Utah lawmakers Wednesday got a glimpse at statewide data that showed how many people have died in state jails, though the new information wasn’t without its limitations.

Local officials reported that 71 people have died in county jails since 2013, according to a report compiled by Utah’s Commission on Criminal and Juvenile Justice (CCJJ).

It’s the first time a state agency has tallied numbers from individual counties to create a single report detailing how many people have died while incarcerated — the result of legislation a year ago that called for all counties to report data and policies after a spike in deaths in county jails.

But the data has some problems. Though all 26 counties with jails reported its in-custody deaths in 2017, the reporting in previous years was more spotty. For deaths in 2013 and 2014, for example, 10 counties did not provide any numbers.

The Salt Lake Tribune counted at least two-dozen deaths in Utah jails in 2016, based on gathering of reports from each individual county. The legislative report, however, only reported 16.

CCJJ officials discussed the data during a Law Enforcement and Criminal Justice Interim Committee hearing — but the incomplete numbers were not a topic lawmakers raised.

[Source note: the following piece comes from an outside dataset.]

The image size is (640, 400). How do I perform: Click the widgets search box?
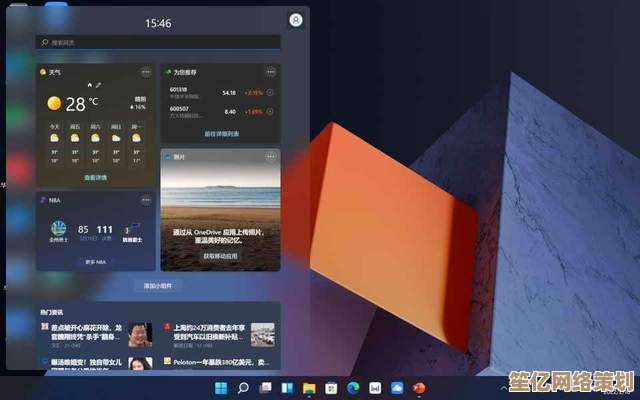point(158,43)

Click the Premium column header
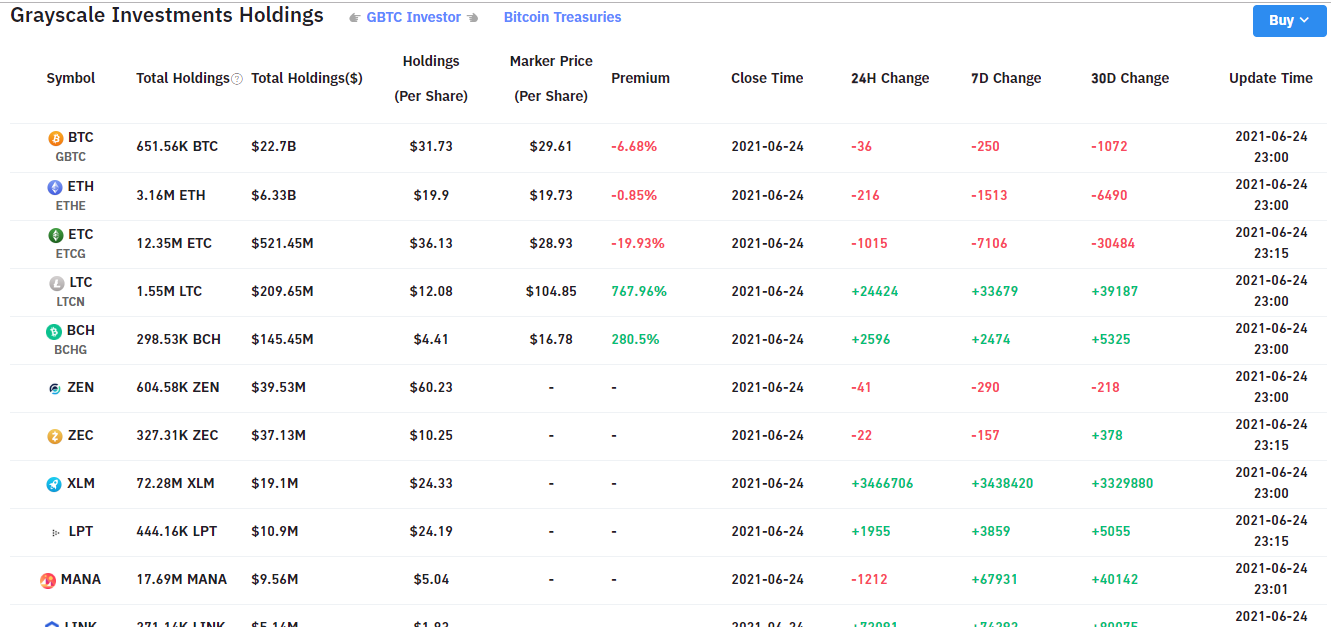(x=640, y=78)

Instead, they focused on two findings: That about half of the inmates who died committed suicide, and a majority of deaths occurred within a week of a person being arrested and put in jail.

Rep. Ed Redd, R-Logan, said he hopes the data will guide new policies that could reduce the number of suicides behind bars, noting inmates are often withdrawing from drugs and feel hopeless after being arrested.

“Let’s evaluate what we can do differently,” he said. “They maybe want to be more aggressive in helping people, protecting them in the first couple weeks in jail.”

It wasn’t clear from the data how many people died in connection to drug or alcohol withdrawal — the categories for causes of death included only “alcohol/drug intoxication,” “illness,” “suicide,” “accident,” and “other/unknown.” CCJJ Director Kim Cordova said they used the same language in its reports that is used by federal authorities who require similar reports from county jails.

“This is just a really good starting point for the dialogue,” Cordova said.

Also as part of the new legislation, counties had to report their lists of allowed medications and plans for treating inmates who are addicted to opiates when they’re arrested. Ten counties either had no specific policies or did not submit a policy to the state.

Only three jails — Salt Lake, Wasatch, and Weber counties — have policies that give inmates access to common detox drugs like Methadone, Buprenorphine and Naltrexone. Nine others allow medication to treat withdrawals, but those non-narcotic treatments ranged from offering pain and anxiety medication to vitamins or prenatals to “electrolyte replacement” using Gatorade.

The Uintah County jail specifically prohibits staffers from the “prescribing or administering of habit-forming drugs for the purpose of satisfying the cravings of addiction,” saying it’s not considered a “bonafide medical treatment.”

The Utah State Prison also submitted 2017 data detailing prisoners that died in 2017. Of the 20 people that died in prison that year, 15 died of illness. Two died from suicide, two died from drug or alcohol intoxication and one was listed as “other/unknown.”

The majority of the inmates who died there had served between one year to seven years before their deaths. Three had been in prison for more than 15 years.